May 1960'da bir makale yazdı, başlığı "çok çetrefil dinamiği olan basit lineer sistemler", bu makale ünlü Nature dergisinde çıktı, ve artık pek çok kişi önlerinde araştırılacak koca yeni bir alan olduğunu farketmeye başladı. May diğer yandan pedagojik olarak ta önemli bir mesaj veriyordu, "öğrencilerimize habire lineer sistemler öğretiyoruz, yeni problemlerden haberleri olmalı, lineerliğe girince pek çok bilinen alt-üst oluyor" vs. May kendini duyurmayı başardı. May'in ilgi alanı lojistik denklemlerdi denebilir.

Diğer yanda Mandelbrot var, o fraktallar konusuna baktı, ki bu konunun da kaos ile çok yakından bağlantıları olduğu ortaya çıktı.

Winfree - biyolojide lineer titreşirleri inceliyordu. Winfree benim hocamdır, bu sebeple onun yaptıklarına daha yakınlık hissediyorum tabii (!), fakat Winfree matematikte, kaosta önemli ilerlemeler yaptı, mesela topolojiyi matematiksel biyolojiye getirmek gibi.

Nihayet, pür matematikçi Ruelle ve Takens - kaos alanında yapılmaya başlananların klasik mekaniğin en büyük çözülmemiş problemi türbülansı analiz etmekle yakın bağlantılarının olabileceğini düşünmeye başladılar, ve konuya o yandan yaklaştılar. Türbülans bilindiği gibi Navier Stokes denklemlerinde, gerçek akışkan sistemlerde türbülansın nasıl davrandığı. Belki türbülans kaosun farklı bir formundan ibaretti?
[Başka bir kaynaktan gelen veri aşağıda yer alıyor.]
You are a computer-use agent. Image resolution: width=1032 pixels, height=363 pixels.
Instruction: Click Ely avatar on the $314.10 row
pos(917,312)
70'lerde bu iş iyice büyüdü. İsmini de bu sırada aldı (Jim York isimlendirdi).

1978:

Bu sürecin zirve yaptığı an herhalde Feigenbaum adlı genç bir fizikçinin lojistik eşlemi ve diğer tür yinelen eşlemlerinin arasında, ve faz geçişleri (phase transitions) arasında bağlantıyı bulması. Feigenbaum "kaosa giden evrensel yol"u keşfetti, birbirinden tamamen farklı, kimi biyolojik, kimi kimyasal sistemlerin sayısal olarak kaosa tıpatıp aynı şekilde gidebildiğini gördü. Yani düzenli konumdan kaosa evrilişin matematiksel kuralları vardı. Feigenbaum tüm bunları istatistiki fizikteki faz geçişine bağlayınca, pek çok insana bu inanılmaz geldi.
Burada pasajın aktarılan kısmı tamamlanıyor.